▸ **Task material**

┌────────

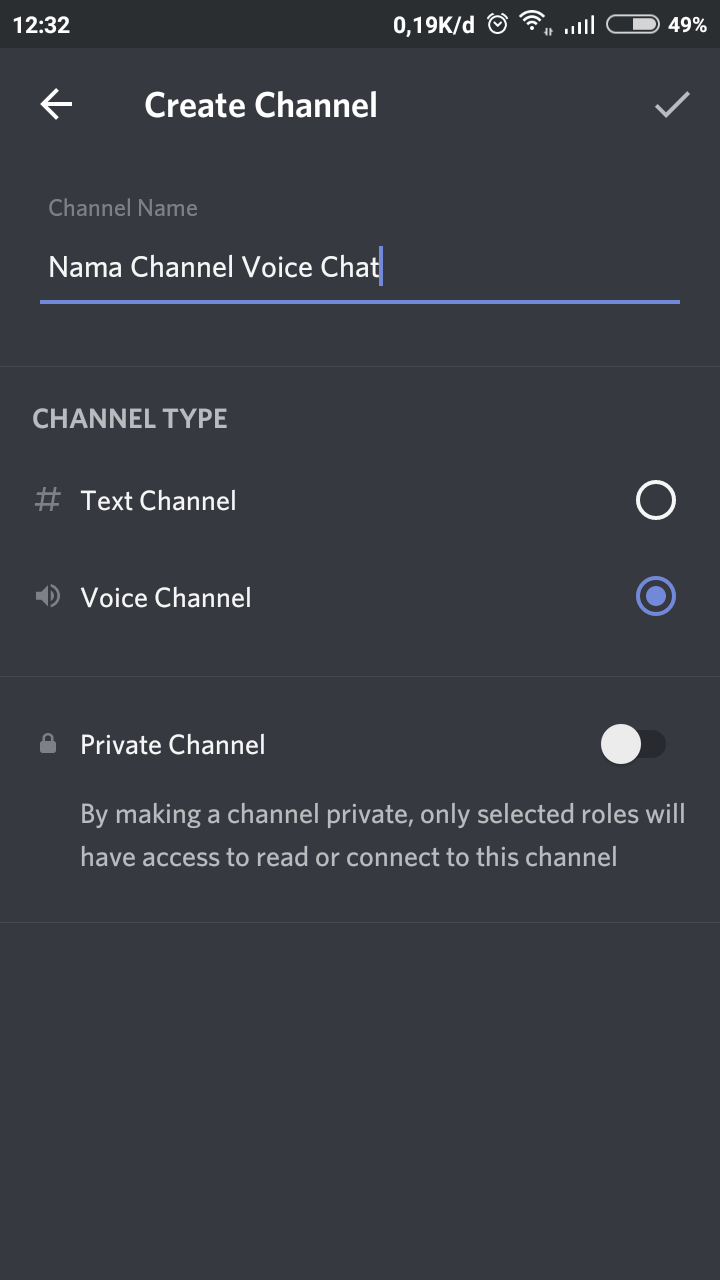Select the Text Channel radio button
This screenshot has height=1280, width=720.
click(x=655, y=500)
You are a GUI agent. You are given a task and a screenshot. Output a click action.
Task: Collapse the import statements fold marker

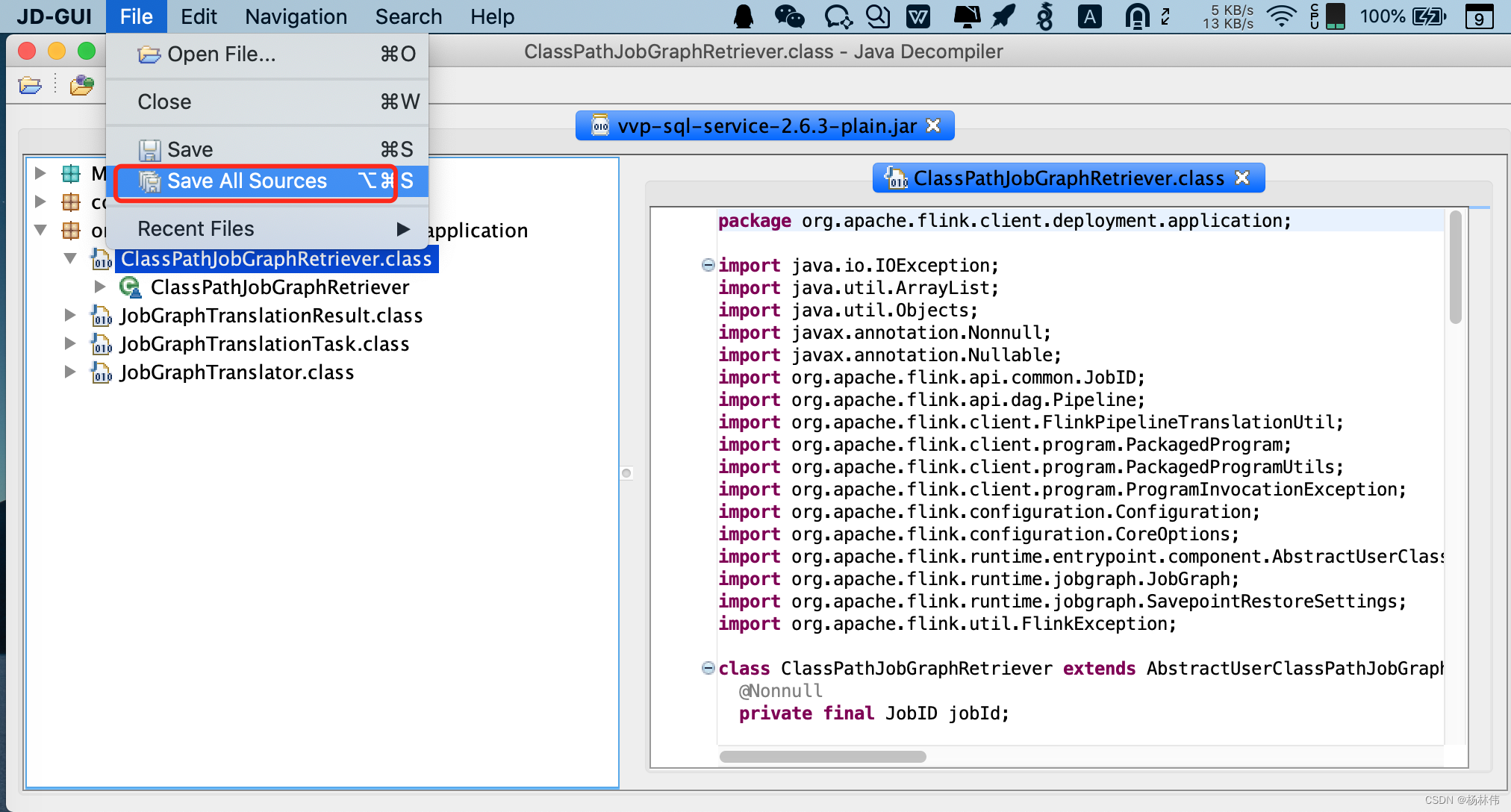pos(708,265)
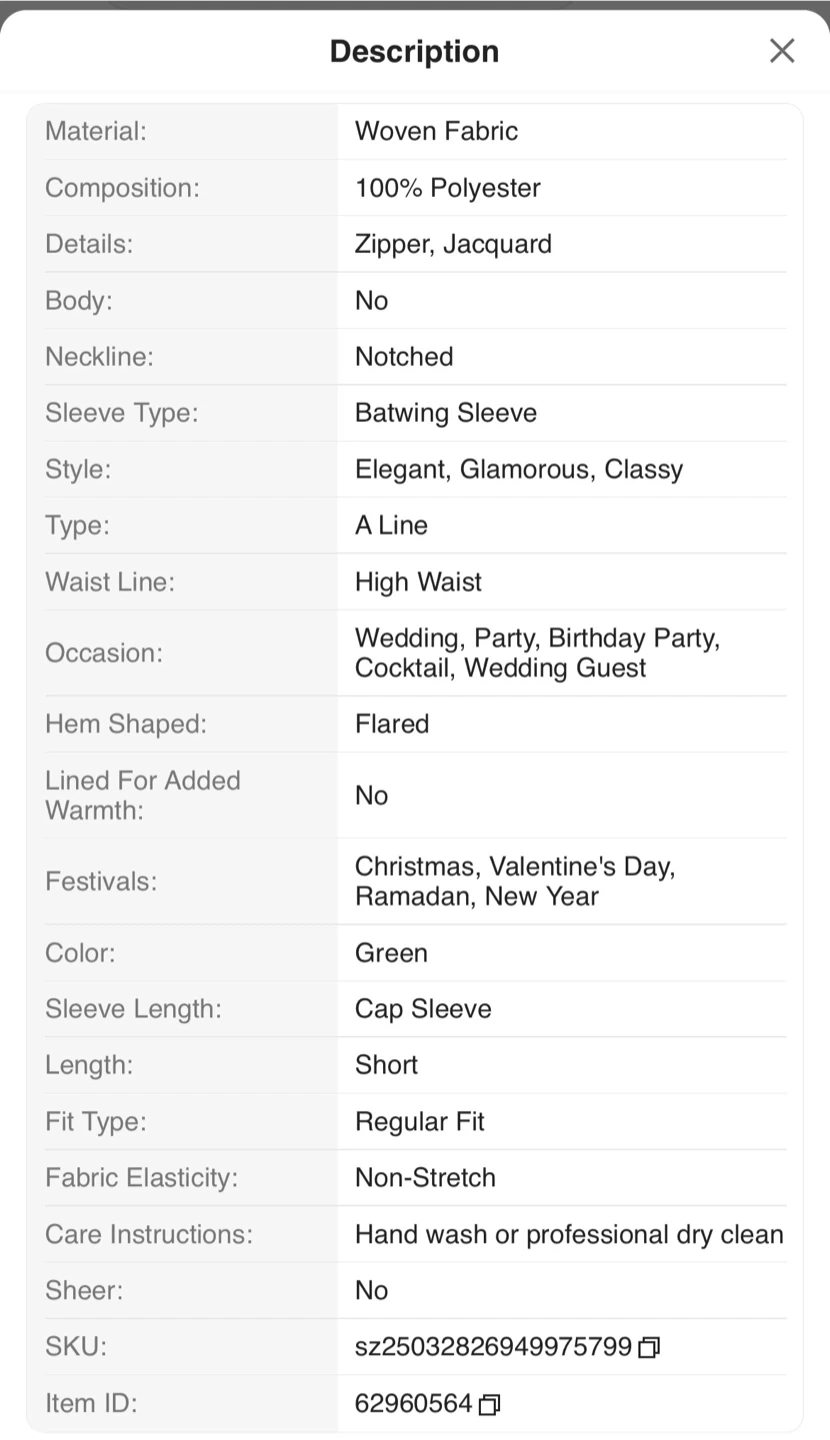Tap the Notched neckline value

404,357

└────────

▸ **Work to complete**
Write out all of the data above again, putting "screen assistant" in place of "GUI agent" and changing nothing else. Leave the pictures out.

▸ **Reply to the exercise**
Select the Text Channel radio button
This screenshot has height=1280, width=720.
click(x=655, y=500)
You are a screen assistant. You are given a task and a screenshot. Output a click action.
Task: Collapse the import statements fold marker

pos(708,265)
Tap the Notched neckline value

404,357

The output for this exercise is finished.